The Joint Forum on Actuarial Regulation (JFAR) has published a report on the science of climate change to aid with actuaries' understanding of climate-related issues.

The report, The Science of Climate Change, represents a collaboration between regulators with an interest in actuarial work, such as the Financial Reporting Council (FRC) and The Pensions Regulator (TPR), as well as highlighting the urgency of climate change and the role actuaries have to play in mitigating its risks.

Designed to address gaps in actuaries’ knowledge of the science behind climate change, the report aims to “give actuaries confidence” to increase their contributions on this topic.

The report includes analysis of global temperature changes and the impact of mass human migration, rising sea level and its impact on the UK and Europe specifically, and implications for food security and human mortality.
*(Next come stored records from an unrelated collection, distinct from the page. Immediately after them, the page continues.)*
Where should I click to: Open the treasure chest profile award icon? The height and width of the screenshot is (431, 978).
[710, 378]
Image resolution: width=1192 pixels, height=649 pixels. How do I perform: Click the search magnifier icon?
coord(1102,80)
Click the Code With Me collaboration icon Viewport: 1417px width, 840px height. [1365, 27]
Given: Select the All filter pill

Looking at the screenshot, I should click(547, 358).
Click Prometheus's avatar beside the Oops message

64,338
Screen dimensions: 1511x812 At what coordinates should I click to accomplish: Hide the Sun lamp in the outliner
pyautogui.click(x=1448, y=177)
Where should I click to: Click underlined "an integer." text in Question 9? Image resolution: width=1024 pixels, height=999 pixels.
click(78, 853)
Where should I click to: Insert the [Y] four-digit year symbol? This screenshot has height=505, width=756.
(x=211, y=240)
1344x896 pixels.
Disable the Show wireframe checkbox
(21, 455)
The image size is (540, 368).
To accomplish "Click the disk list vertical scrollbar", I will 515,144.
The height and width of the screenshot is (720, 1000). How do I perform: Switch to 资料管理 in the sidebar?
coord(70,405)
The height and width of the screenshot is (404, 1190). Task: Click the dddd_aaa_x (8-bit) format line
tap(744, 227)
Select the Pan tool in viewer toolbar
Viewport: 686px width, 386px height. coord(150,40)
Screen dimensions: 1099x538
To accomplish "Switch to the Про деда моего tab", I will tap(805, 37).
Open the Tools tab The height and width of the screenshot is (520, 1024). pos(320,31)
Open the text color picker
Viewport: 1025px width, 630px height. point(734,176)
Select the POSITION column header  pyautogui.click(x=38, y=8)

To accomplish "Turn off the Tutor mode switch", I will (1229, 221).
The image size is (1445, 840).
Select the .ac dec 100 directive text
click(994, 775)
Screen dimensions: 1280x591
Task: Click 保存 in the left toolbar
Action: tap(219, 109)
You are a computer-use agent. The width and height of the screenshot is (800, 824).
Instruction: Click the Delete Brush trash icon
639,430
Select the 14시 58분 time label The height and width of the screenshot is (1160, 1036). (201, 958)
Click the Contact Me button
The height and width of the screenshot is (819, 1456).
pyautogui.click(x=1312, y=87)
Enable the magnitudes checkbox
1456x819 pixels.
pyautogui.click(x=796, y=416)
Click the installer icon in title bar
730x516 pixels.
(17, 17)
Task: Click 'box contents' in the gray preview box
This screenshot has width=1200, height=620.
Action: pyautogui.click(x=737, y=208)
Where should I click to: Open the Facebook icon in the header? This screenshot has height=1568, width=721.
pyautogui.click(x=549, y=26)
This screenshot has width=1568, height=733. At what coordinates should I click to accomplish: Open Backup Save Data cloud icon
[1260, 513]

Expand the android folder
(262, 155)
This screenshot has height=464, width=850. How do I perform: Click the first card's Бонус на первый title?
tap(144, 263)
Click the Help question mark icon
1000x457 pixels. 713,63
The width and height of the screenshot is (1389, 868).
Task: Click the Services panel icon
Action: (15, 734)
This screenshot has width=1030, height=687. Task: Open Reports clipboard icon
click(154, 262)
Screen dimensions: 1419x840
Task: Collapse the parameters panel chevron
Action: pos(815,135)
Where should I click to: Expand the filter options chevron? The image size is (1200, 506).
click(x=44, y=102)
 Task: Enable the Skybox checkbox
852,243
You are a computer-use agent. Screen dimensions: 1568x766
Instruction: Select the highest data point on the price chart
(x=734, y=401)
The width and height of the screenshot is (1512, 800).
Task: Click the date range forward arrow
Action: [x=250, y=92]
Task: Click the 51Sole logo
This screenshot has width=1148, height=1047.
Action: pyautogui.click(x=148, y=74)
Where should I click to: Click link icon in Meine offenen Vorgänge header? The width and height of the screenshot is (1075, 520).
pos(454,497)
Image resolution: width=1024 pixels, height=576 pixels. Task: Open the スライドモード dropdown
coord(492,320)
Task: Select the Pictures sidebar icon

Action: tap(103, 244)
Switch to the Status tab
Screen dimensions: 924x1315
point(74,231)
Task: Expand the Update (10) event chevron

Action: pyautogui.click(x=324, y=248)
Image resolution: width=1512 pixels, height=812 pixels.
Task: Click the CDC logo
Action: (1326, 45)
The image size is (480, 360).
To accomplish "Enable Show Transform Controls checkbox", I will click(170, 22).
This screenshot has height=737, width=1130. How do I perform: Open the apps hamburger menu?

It’s analysis also includes the interconnectedness of biodiversity and climate change, and a critical threshold beyond which a system reorganises abruptly and irreversibly known as tipping points.

The report’s authors hope that it will be an important reference tool for professionals wanting to increase their knowledge of climate change and the science behind it.

TPR executive director of regulatory policy, analysis and risk, David Fairs, commented: “From worsening storms to increased risk of fire and flood, this report on the science of climate change makes for shocking but essential reading.

“All pension schemes, regardless of size, are highly likely exposed to climate-related risks and opportunities. Trustees already have access to our guidance in this area but will also need the support of skilled, competent and knowledgeable advisers.

“We welcome work to help improve actuaries’ understanding of climate-related risks and opportunities, so they are better equipped to help trustees manage, and ultimately protect, savers’ retirements.”

Institute and Faculty of Actuaries (IFoA) Regulation Board chair, Neil Buckley, added: “The IFoA has a broad range of guidance and resources to support members in considering climate-related risk as part of their work and as an organisation, we have committed to be net-zero by 2030.

“As a member of JFAR, we believe this report represents another valuable resource to help actuaries better understand and communicate the ecological, social and economic impact of climate change, and the world-changing, systemic risks it presents.”